Isolating a female cockroach in a Petri dish while allowing another cockroach’s antennae to protrude into the dish sped up reproduction greatly, but cutting the interloper’s antennae down to nubs stifled reproduction speed to that of roaches in isolation.
The researchers also developed a motorized chamber that rotated a duck feather inside a Petri dish to act as a surrogate roach antenna. The researchers changed both the speed of the rotating feather and the duration of stimulation. Short bursts of stimulation with slow motor speeds led to faster reproduction, while longer stimulation bouts with a fast-moving feather slowed reproduction.
Finally, the researchers used different types of duck feathers in the motorized chamber, contrasting longer, barbed feathers with shorter, unbarbed feathers. Longer, barbed feathers stimulated faster reproduction.
“In studies over the years, we’ve learned how challenging it is to pinpoint the role of tactile stimulation in reproduction, although we knew from the start that it was important,” Schal said. “Now we’ve learned that, under the right conditions, artificial antennae – including some that are quite different from cockroach antennae – can speed up reproduction, clarifying the importance of antennal contact and the role of antennal movement. Now that we have an experimental approach for consistent tactile stimulation, our next challenge is to understand how these stimuli cause females to produce more of the hormone that accelerates reproduction.”
The study appears online in Proceedings of the Royal Society B. James Dieffenderfer and Dr. Alper Bozkurt, form NC State’s Department of Electrical and Computer Engineering, co-authored the paper. Funding from the U.S. Department of Agriculture, the National Science Foundation and the Blanton J. Whitmire endowment powered the work.
- kulikowski -
Note to editors: An abstract of the paper follows.
“Social facilitation of insect reproduction with motor-driven tactile stimuli”
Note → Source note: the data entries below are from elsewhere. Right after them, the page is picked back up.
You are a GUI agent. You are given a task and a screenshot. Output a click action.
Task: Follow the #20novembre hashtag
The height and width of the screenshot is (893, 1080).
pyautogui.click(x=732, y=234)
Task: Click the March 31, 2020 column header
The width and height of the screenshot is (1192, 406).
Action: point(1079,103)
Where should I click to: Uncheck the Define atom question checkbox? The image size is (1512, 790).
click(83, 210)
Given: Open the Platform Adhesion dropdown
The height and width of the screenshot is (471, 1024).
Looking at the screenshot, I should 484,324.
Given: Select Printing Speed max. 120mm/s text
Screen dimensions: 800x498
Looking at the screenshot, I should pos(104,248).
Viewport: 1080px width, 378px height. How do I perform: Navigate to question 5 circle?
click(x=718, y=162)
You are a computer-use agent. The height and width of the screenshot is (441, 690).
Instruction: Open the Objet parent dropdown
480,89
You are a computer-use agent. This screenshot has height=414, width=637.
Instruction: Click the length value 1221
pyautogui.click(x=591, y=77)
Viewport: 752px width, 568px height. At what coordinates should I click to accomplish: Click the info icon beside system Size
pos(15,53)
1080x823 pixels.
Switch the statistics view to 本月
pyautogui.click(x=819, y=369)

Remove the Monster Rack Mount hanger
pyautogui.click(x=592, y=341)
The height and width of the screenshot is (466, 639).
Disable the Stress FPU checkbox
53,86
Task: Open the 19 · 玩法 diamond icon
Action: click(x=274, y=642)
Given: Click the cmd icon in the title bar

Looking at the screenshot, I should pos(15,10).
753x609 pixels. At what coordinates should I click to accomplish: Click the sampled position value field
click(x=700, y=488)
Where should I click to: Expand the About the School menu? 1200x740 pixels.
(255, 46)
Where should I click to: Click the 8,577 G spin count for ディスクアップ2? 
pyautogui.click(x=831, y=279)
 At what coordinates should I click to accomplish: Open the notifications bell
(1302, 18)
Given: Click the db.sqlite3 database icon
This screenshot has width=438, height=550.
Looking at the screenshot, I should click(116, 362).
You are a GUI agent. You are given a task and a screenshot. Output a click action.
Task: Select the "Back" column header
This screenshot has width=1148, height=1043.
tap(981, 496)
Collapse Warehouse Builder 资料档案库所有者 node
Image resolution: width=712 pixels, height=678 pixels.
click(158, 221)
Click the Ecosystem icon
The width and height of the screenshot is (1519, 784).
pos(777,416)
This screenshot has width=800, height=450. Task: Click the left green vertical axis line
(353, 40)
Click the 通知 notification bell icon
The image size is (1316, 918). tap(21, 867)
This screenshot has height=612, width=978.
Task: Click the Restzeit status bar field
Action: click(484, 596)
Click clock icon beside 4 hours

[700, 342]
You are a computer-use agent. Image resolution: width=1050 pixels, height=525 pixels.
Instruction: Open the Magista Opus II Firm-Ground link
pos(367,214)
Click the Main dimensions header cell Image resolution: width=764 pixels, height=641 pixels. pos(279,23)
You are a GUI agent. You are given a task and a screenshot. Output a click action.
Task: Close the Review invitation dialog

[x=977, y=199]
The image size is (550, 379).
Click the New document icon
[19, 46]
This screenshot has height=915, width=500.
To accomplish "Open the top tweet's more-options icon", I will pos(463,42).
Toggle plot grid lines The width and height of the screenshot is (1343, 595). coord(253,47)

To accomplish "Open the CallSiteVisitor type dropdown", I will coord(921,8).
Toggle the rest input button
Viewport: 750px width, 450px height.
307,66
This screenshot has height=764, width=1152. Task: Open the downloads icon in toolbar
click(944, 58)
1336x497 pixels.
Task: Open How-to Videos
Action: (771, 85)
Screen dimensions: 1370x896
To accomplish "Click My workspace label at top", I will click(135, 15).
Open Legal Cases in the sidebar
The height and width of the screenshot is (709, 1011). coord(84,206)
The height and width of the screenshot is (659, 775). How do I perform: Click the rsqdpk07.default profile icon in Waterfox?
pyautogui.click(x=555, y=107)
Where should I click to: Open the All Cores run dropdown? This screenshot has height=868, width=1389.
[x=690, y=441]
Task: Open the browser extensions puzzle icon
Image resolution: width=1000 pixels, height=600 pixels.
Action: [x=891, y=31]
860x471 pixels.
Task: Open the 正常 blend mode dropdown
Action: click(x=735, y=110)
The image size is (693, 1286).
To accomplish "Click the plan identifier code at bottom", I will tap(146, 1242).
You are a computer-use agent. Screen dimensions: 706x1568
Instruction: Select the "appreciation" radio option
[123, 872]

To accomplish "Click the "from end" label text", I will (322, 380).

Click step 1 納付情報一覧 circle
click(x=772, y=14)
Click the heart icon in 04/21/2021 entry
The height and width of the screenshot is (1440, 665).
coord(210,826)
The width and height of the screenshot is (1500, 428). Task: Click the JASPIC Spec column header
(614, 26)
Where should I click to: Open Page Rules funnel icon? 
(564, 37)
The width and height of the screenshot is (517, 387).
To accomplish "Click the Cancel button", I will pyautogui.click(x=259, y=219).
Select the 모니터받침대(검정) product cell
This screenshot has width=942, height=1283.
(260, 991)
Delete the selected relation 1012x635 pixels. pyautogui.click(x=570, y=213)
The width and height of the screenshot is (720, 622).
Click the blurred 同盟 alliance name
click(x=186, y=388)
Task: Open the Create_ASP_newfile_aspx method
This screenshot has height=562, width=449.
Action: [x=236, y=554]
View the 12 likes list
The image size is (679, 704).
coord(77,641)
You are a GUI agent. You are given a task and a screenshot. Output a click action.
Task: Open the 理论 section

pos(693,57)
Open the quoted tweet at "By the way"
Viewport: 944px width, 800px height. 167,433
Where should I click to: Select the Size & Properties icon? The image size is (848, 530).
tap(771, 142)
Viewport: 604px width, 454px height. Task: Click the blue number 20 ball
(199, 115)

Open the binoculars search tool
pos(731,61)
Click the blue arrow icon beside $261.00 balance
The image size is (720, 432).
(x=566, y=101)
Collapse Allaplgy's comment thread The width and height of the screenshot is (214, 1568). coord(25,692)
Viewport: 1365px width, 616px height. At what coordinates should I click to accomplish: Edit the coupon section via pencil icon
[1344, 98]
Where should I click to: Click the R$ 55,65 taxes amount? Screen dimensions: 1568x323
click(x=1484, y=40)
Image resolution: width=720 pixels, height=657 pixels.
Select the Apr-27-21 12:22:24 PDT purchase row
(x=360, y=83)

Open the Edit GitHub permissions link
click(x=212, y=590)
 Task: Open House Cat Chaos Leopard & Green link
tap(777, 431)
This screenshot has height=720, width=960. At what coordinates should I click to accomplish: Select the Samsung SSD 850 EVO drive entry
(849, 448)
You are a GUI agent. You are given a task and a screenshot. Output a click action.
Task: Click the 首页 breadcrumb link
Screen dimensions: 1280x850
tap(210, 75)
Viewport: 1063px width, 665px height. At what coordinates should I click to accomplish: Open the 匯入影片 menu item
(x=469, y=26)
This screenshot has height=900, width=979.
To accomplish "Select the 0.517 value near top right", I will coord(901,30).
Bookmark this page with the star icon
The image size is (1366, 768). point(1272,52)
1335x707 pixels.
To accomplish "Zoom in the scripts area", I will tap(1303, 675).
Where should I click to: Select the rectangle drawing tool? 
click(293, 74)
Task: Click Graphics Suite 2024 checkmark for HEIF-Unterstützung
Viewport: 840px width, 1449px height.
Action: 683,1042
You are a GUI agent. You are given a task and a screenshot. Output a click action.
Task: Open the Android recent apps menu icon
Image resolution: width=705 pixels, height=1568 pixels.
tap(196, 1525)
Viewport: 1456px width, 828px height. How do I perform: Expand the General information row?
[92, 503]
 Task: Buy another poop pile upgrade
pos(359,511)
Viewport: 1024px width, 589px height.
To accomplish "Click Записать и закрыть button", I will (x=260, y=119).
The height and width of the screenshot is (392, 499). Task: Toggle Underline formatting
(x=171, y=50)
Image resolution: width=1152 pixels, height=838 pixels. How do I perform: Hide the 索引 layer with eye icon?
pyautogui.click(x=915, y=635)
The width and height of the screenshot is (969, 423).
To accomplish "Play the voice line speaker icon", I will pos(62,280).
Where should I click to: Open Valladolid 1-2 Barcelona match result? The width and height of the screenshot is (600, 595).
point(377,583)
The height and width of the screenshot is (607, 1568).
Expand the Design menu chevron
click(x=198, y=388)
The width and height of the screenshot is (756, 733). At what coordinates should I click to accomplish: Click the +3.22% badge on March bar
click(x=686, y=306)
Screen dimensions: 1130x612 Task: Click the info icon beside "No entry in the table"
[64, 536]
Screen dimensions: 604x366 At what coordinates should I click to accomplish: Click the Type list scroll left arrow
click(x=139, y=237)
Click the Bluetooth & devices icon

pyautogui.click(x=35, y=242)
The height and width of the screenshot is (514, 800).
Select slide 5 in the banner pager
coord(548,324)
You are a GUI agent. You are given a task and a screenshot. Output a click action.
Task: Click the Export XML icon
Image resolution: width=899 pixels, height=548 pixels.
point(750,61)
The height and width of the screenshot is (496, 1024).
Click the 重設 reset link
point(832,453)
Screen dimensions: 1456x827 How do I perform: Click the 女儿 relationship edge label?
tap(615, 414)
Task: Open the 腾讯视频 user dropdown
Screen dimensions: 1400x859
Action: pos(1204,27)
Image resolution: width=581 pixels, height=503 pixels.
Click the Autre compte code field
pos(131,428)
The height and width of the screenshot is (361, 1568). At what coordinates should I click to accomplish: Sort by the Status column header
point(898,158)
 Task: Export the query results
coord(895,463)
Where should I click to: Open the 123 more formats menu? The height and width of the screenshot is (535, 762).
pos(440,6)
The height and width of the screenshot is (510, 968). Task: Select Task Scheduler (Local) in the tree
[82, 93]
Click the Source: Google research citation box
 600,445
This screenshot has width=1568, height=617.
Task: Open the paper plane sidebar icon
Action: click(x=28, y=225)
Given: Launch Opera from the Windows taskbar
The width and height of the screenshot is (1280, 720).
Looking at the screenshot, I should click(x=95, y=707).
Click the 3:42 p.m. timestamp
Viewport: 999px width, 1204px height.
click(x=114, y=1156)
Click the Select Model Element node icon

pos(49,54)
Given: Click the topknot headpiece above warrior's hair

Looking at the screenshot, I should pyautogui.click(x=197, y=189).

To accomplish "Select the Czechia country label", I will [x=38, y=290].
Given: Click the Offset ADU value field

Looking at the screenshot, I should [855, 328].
Authors: Adrienn Uzsak, James Dieffenderfer, Alper Bozkurt and Coby Schal, North Carolina State University
Published: Online April 1, 2014, in Proceedings of the Royal Society B
Abstract: Tactile stimuli provide animals with important information about the environment, including physical features such as obstacles, and biologically relevant cues related to food, mates, hosts and predators. The antennae, the principal sensory organs of insects, house an array of sensory receptors for olfaction, gustation, audition, nociception, balance, stability, graviception, static electric fields, and thermo-, hygro- and mechanoreception. The antennae, being the anteriormost sensory appendages, play a prominent role in social interactions with conspecifics that involve primarily chemosensory and tactile stimuli. In the German cockroach (Blattella germanica) antennal contact during social interactions modulates brain-regulated juvenile hormone production, ultimately accelerating the reproductive rate in females. The primary sensory modality mediating this social facilitation of reproduction is antennal mechanoreception. We investigated the key elements, or stimulus features, of antennal contact that socially facilitate reproduction in B. germanica females. Using motor-driven antenna mimics, we assessed the physiological responses of females to artificial tactile stimulation. Our results indicate that tactile stimulation with artificial materials, some deviating significantly from the native antennal morphology, can facilitate female reproduction. However, none of the artificial stimuli matched the effects of social interactions with a conspecific female.